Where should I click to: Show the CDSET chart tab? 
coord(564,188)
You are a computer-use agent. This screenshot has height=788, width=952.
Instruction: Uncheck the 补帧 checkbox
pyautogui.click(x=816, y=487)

...

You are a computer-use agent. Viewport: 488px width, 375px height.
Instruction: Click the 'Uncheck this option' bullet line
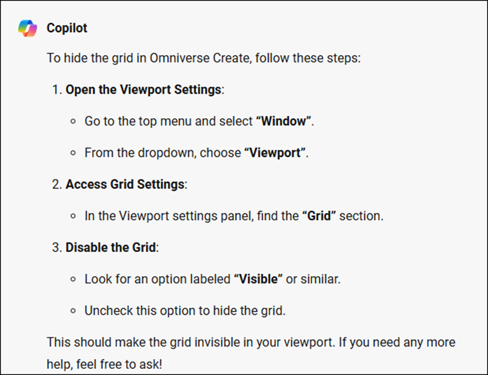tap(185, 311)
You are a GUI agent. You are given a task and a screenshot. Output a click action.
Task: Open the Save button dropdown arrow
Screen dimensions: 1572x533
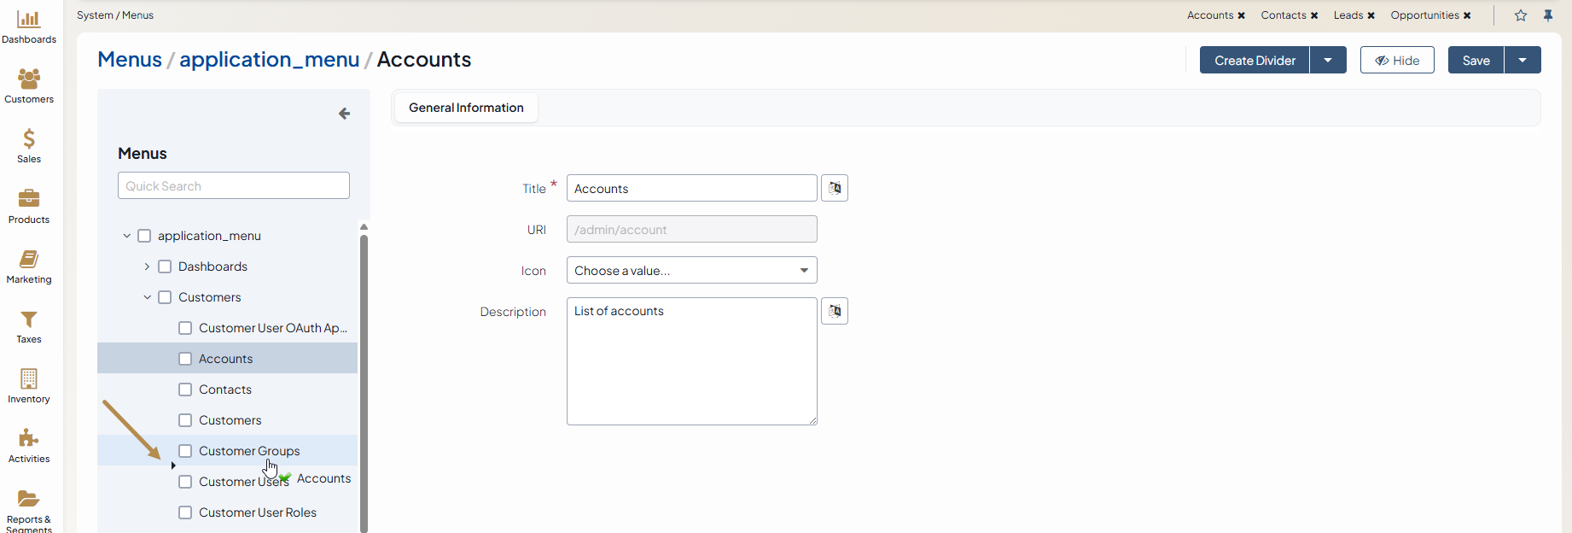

...

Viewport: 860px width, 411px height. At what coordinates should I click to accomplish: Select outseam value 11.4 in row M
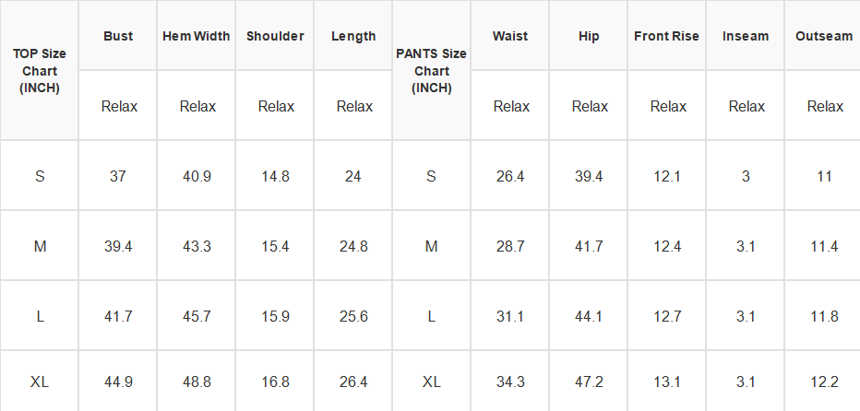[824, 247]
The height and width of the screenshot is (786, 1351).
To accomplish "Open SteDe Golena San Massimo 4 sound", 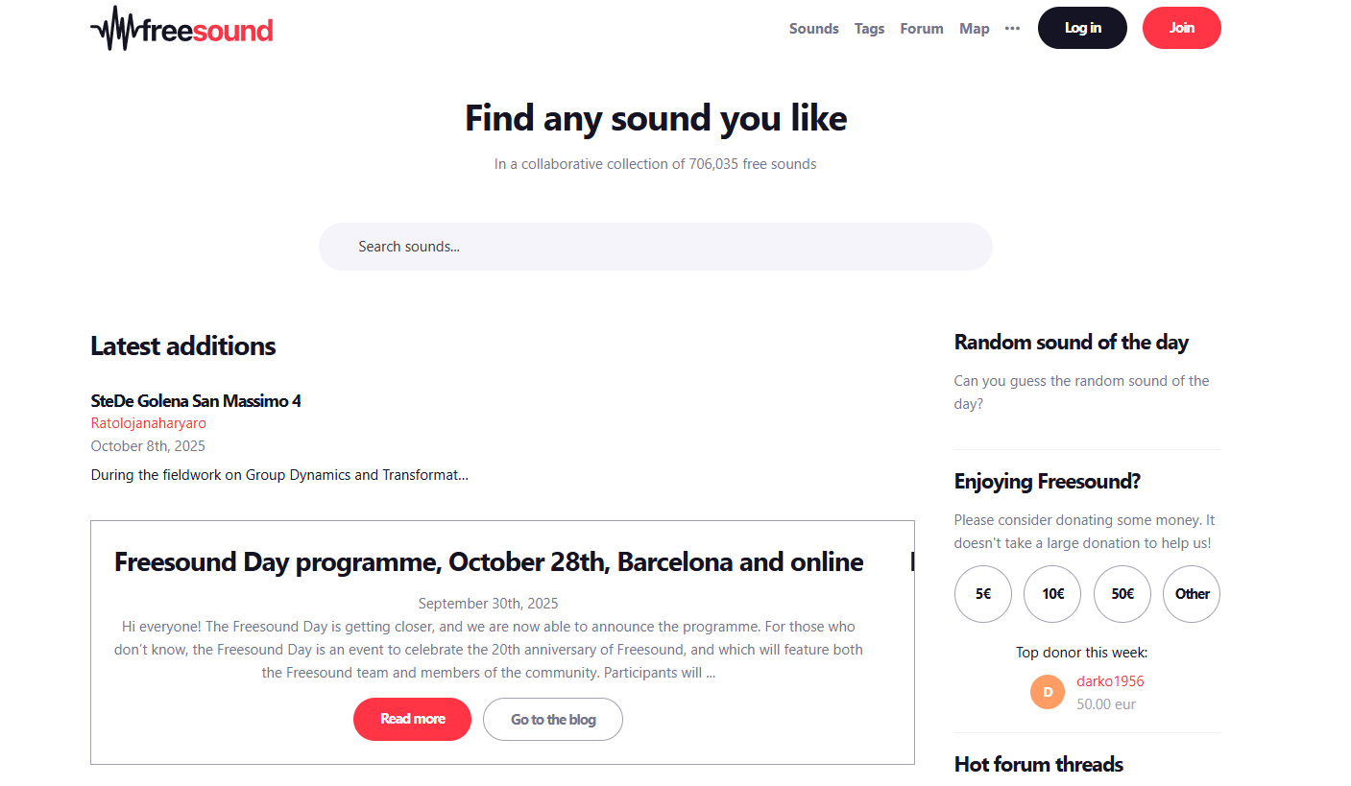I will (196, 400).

The task:
Please give the stretch of material from the line containing "Where should I" through the line containing "pyautogui.click(x=816, y=487)" again, changing "checkbox" to "toggle" and leaving everything else as it is.

The response:
Where should I click to: Show the CDSET chart tab? 
coord(564,188)
You are a computer-use agent. This screenshot has height=788, width=952.
Instruction: Uncheck the 补帧 toggle
pyautogui.click(x=816, y=487)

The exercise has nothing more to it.